To do — Your answer consists of the lines in the data that contain "label". Copy each of them.

Data for analysis —

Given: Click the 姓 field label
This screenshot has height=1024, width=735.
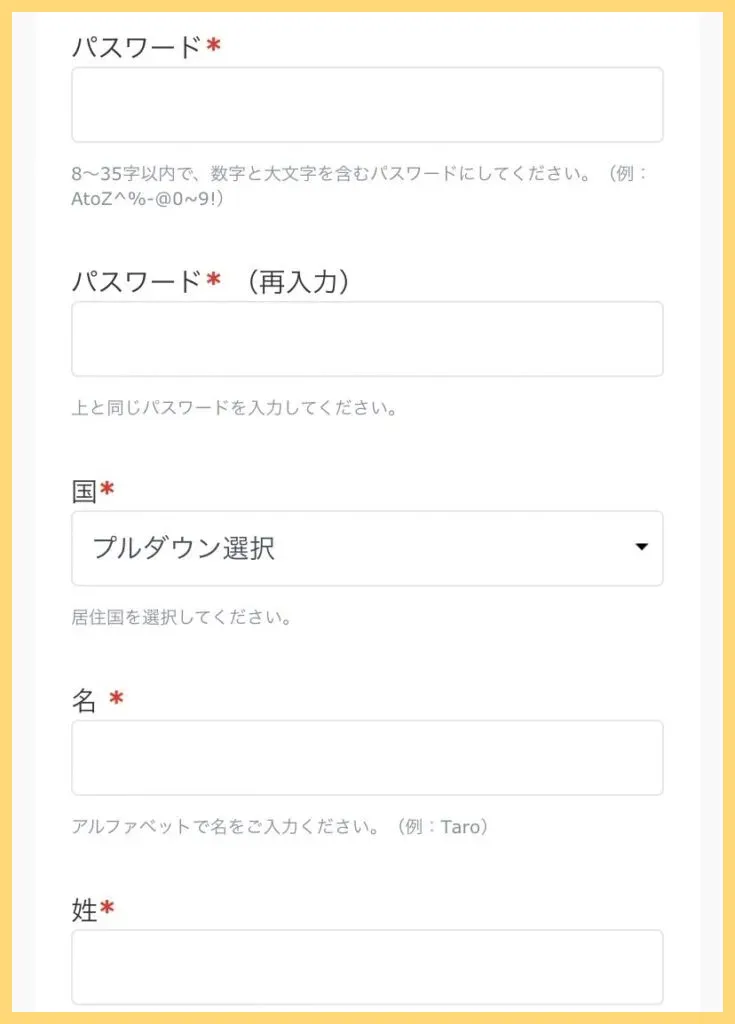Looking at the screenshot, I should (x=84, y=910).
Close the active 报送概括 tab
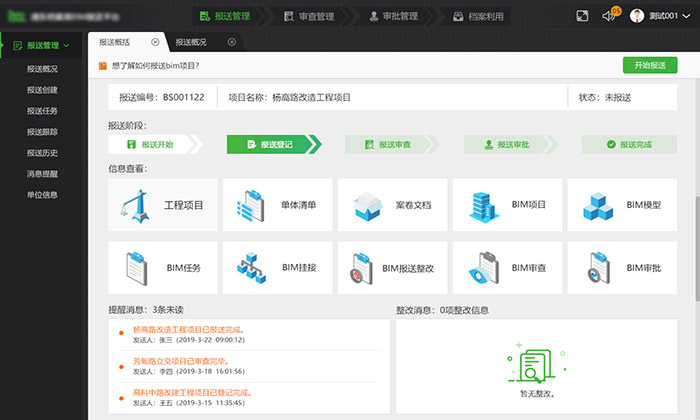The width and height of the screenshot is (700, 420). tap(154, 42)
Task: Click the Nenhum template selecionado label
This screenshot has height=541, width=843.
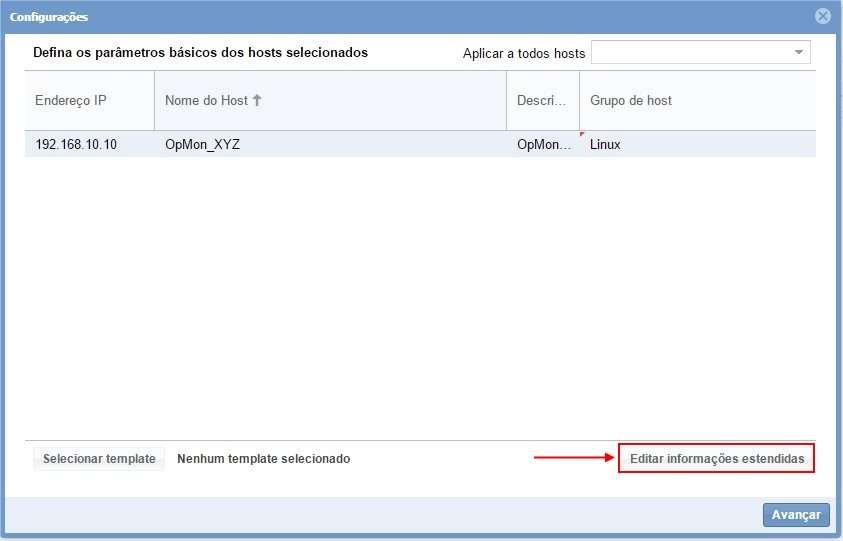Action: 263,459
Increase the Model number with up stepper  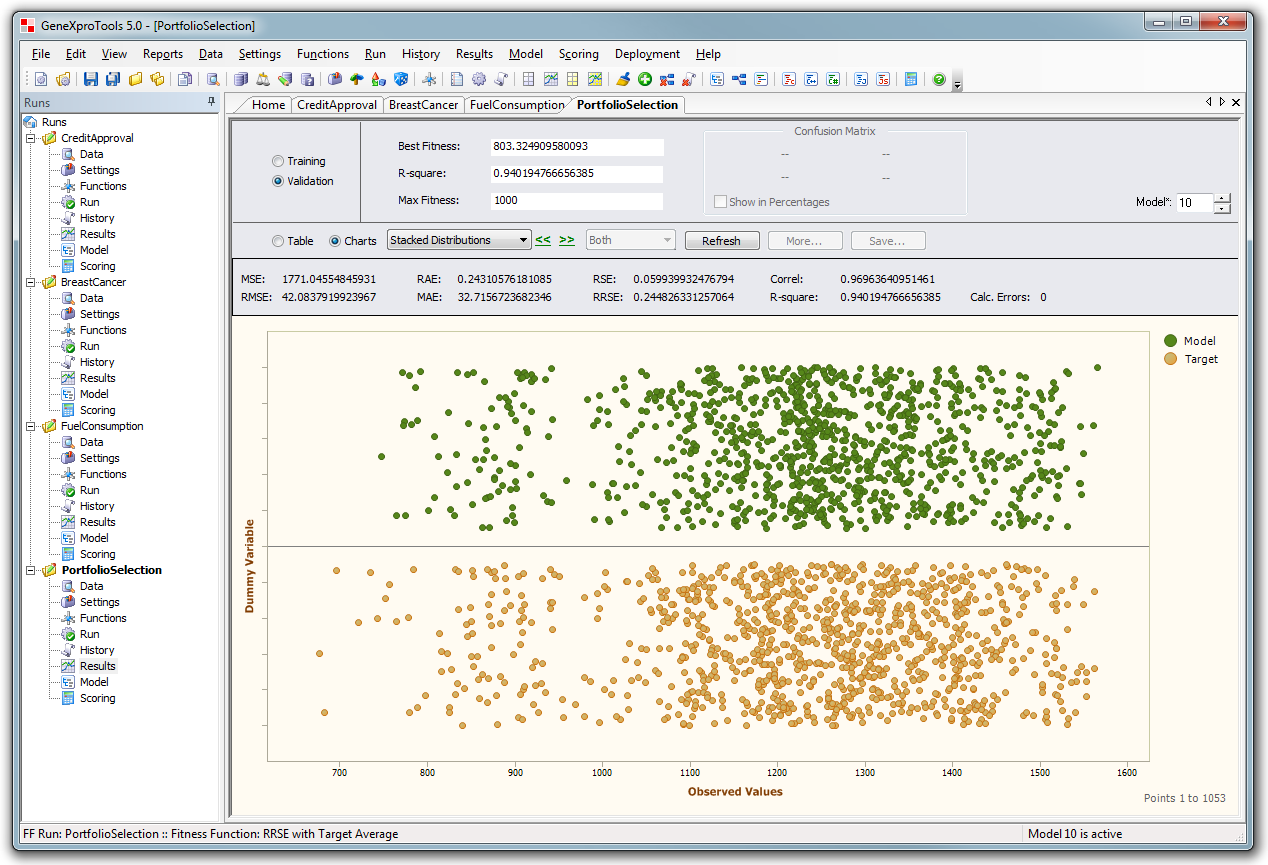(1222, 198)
==
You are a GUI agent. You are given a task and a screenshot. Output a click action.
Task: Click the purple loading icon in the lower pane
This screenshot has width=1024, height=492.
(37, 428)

Reply —
Given: Click the 姓 field label
Task: Click the Nenhum template selecionado label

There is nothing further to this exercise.